## Task statement
Please reproduce the listing below with "Screen dimensions" changed to "Display size" and everything else left as is. Omit the pictures from your version.

Word and element location listing
************

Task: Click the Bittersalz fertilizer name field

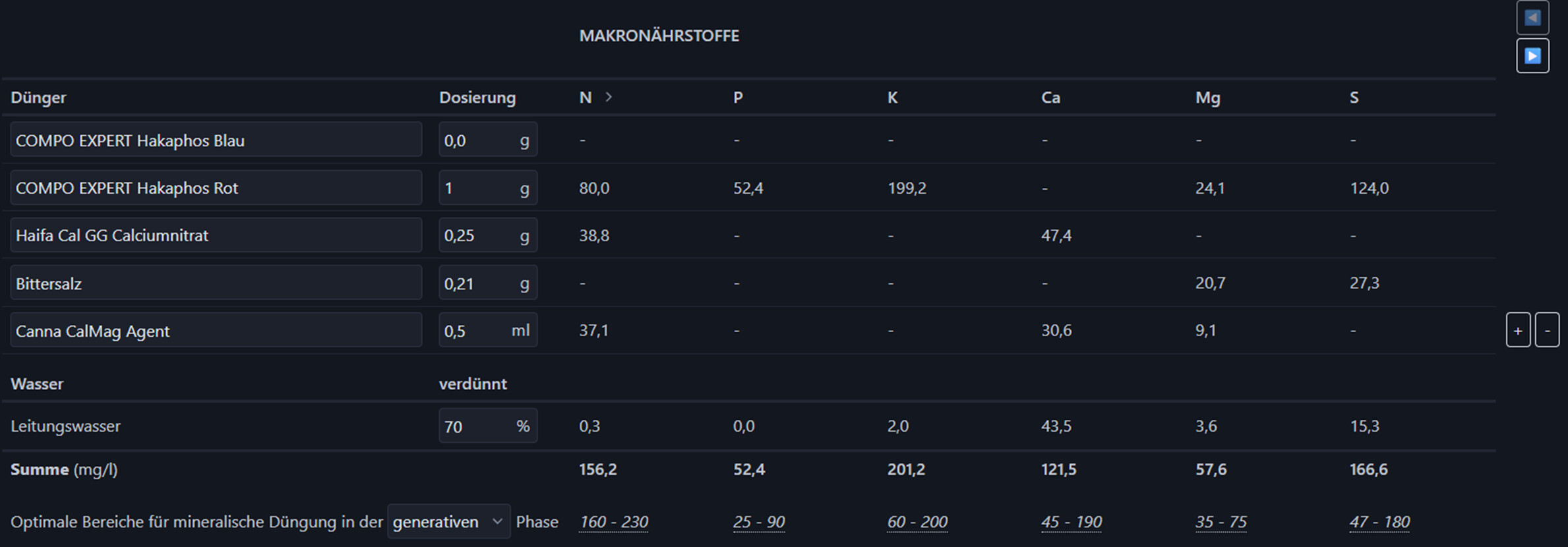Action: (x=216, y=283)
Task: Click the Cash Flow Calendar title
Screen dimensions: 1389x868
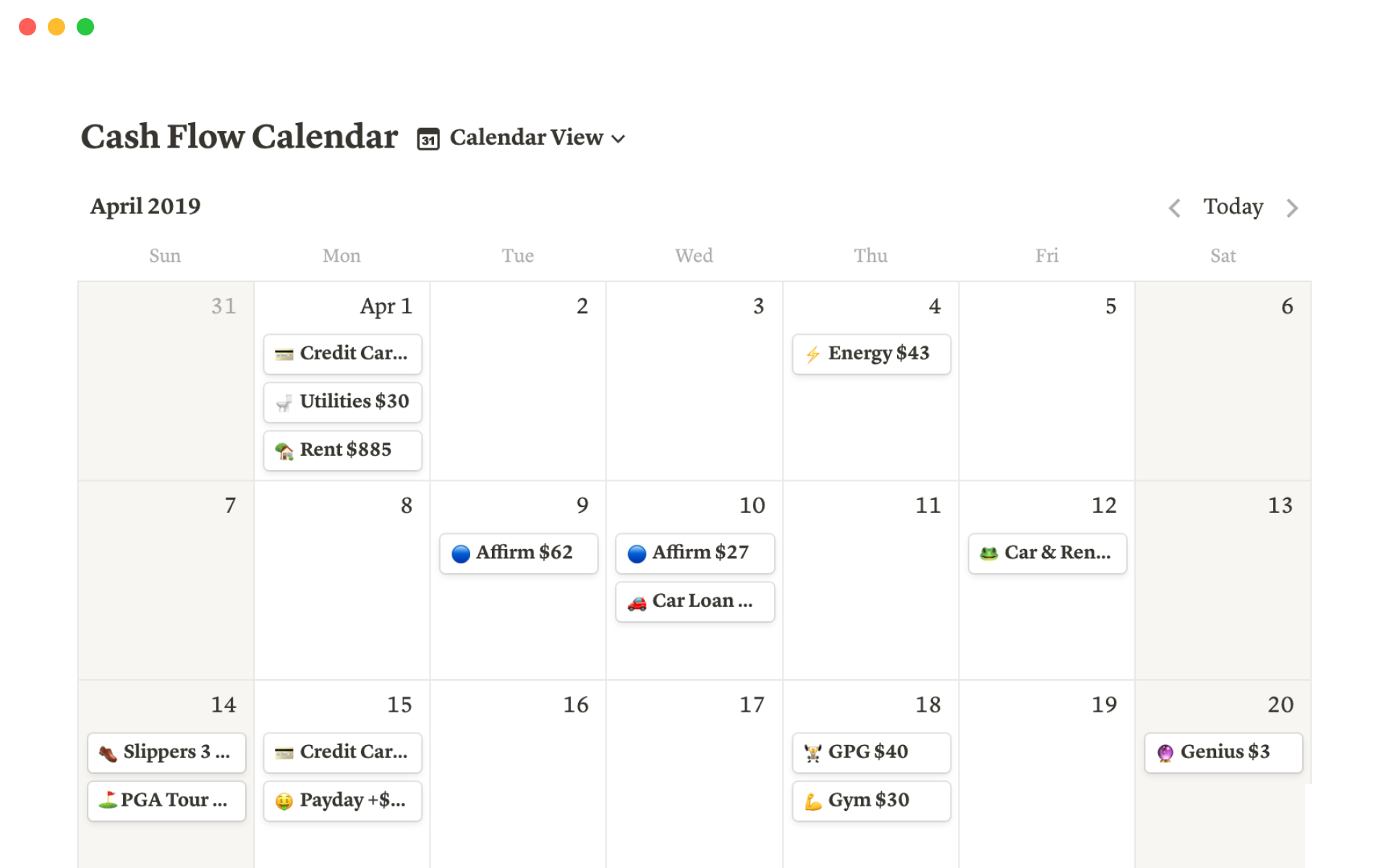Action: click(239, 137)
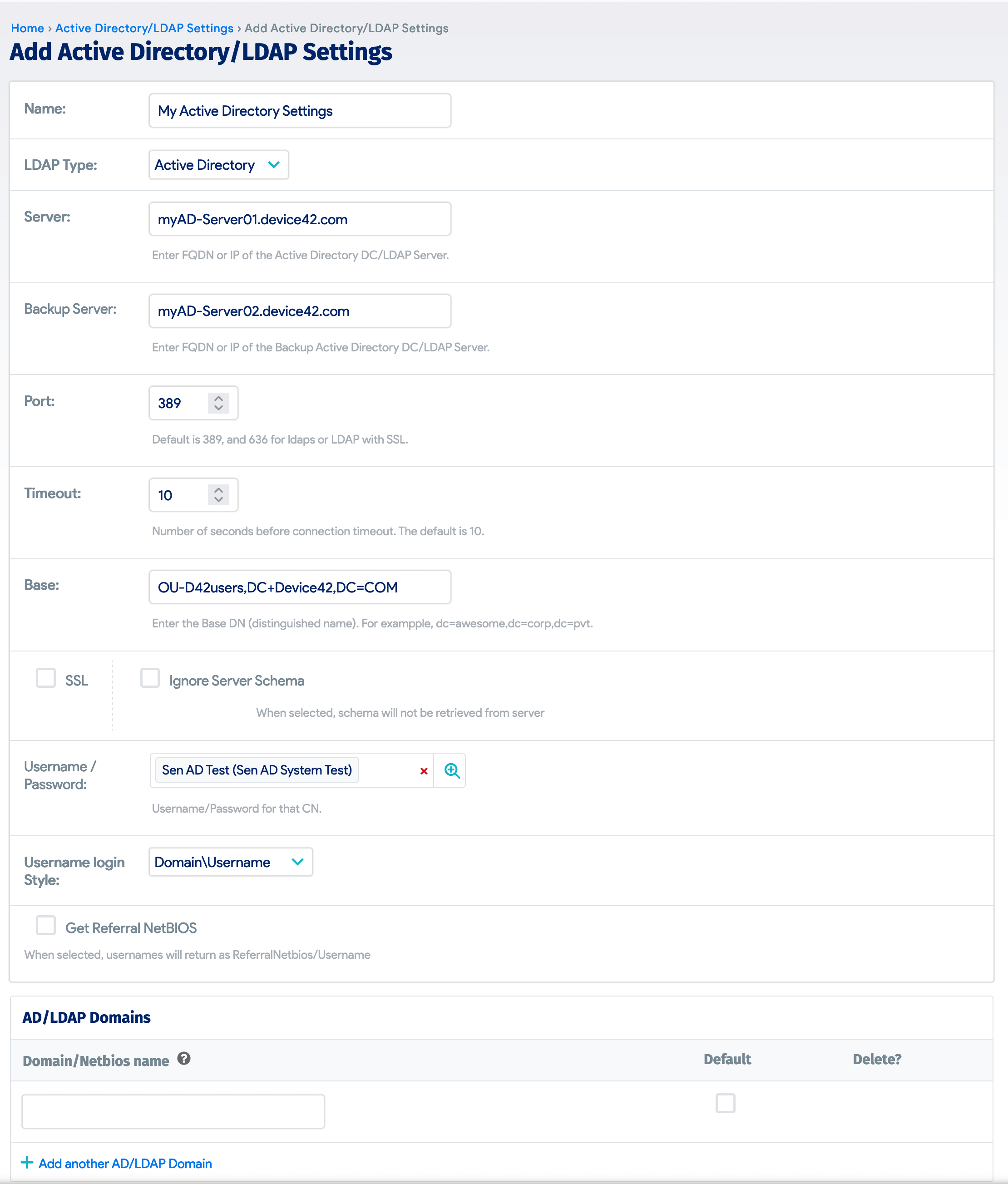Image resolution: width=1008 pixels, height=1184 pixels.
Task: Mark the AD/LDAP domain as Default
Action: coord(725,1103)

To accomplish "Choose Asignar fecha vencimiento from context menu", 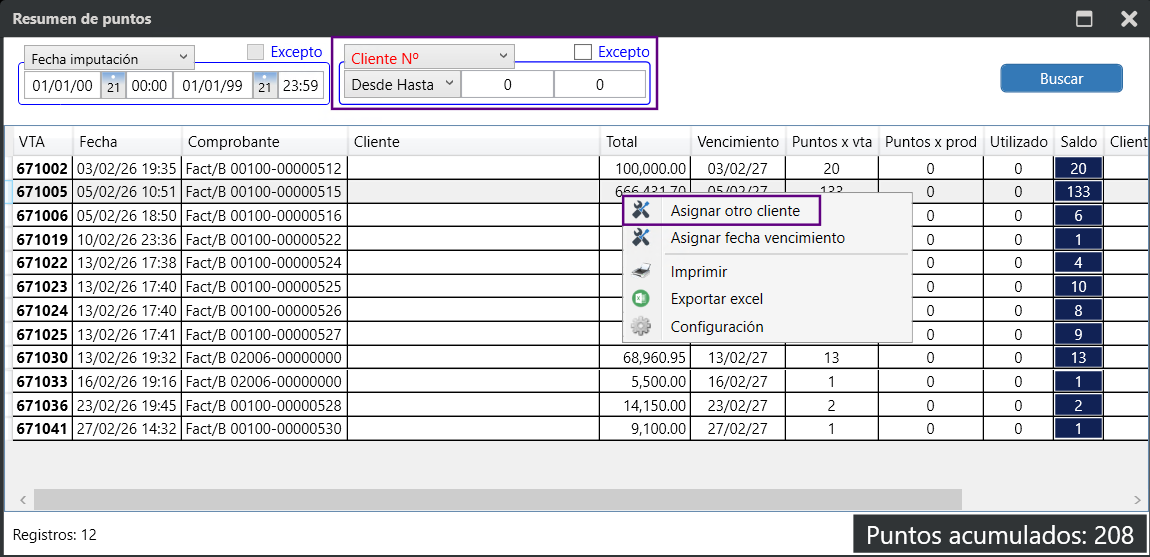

************

## Complete response
Task: Click the Bittersalz fertilizer name field

Action: (x=216, y=283)
Task: Click the Cash Flow Calendar title
Display size: 1389x868
Action: click(239, 137)
Image resolution: width=1008 pixels, height=1184 pixels.
Task: Mark the AD/LDAP domain as Default
Action: coord(725,1103)

To accomplish "Choose Asignar fecha vencimiento from context menu", 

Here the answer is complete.